» Your instructions
Every line from the one with "Image resolution: width=1024" through the last line below should be repeated exactly; pictures stay out of the copy.
╭─ Supplied information
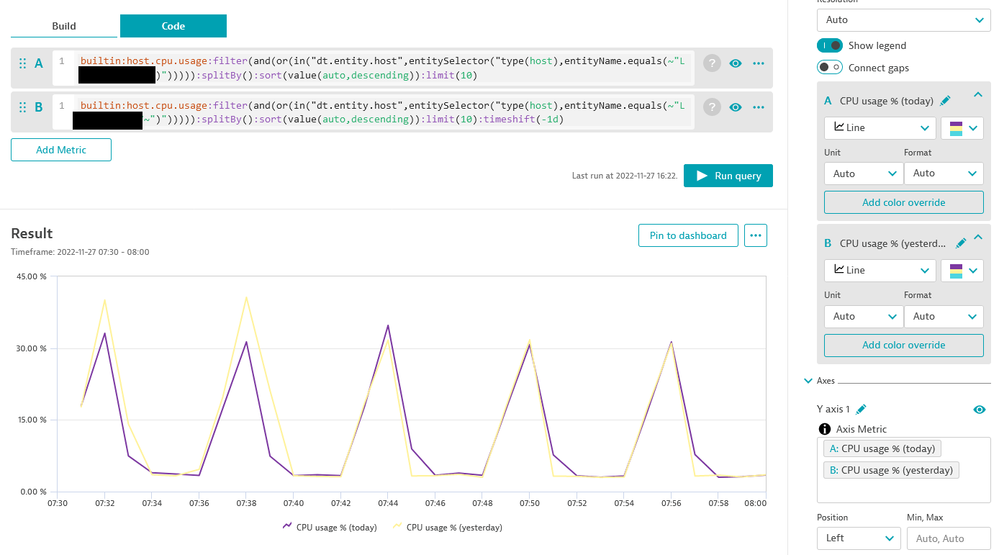Open the Result more options ellipsis button
Screen dimensions: 999x555
point(756,236)
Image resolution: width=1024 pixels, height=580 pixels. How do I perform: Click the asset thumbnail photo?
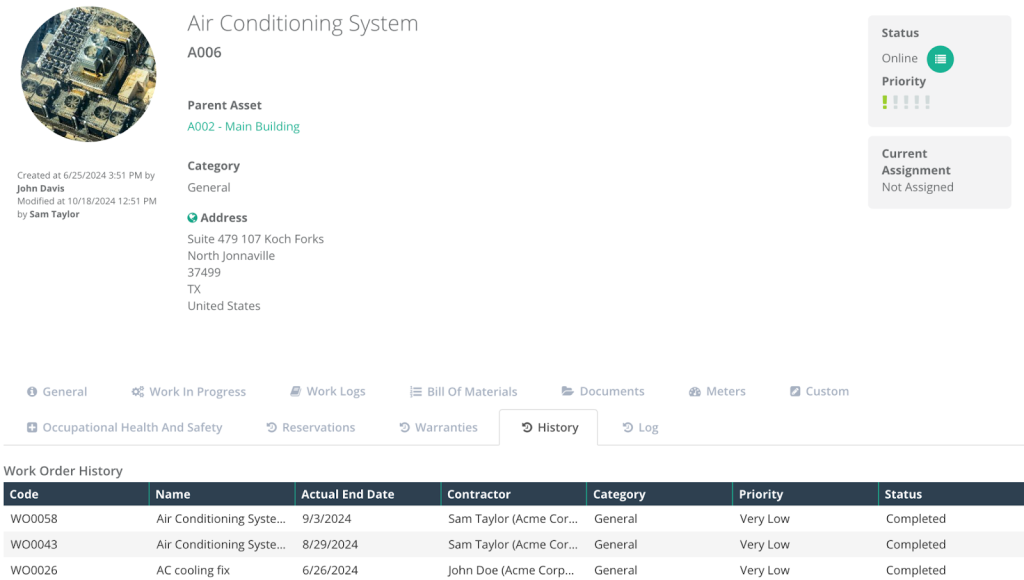tap(88, 74)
╰─
» Exercise output
Image resolution: width=1024 pixels, height=580 pixels. How do I perform: Click the asset thumbnail photo?
tap(88, 74)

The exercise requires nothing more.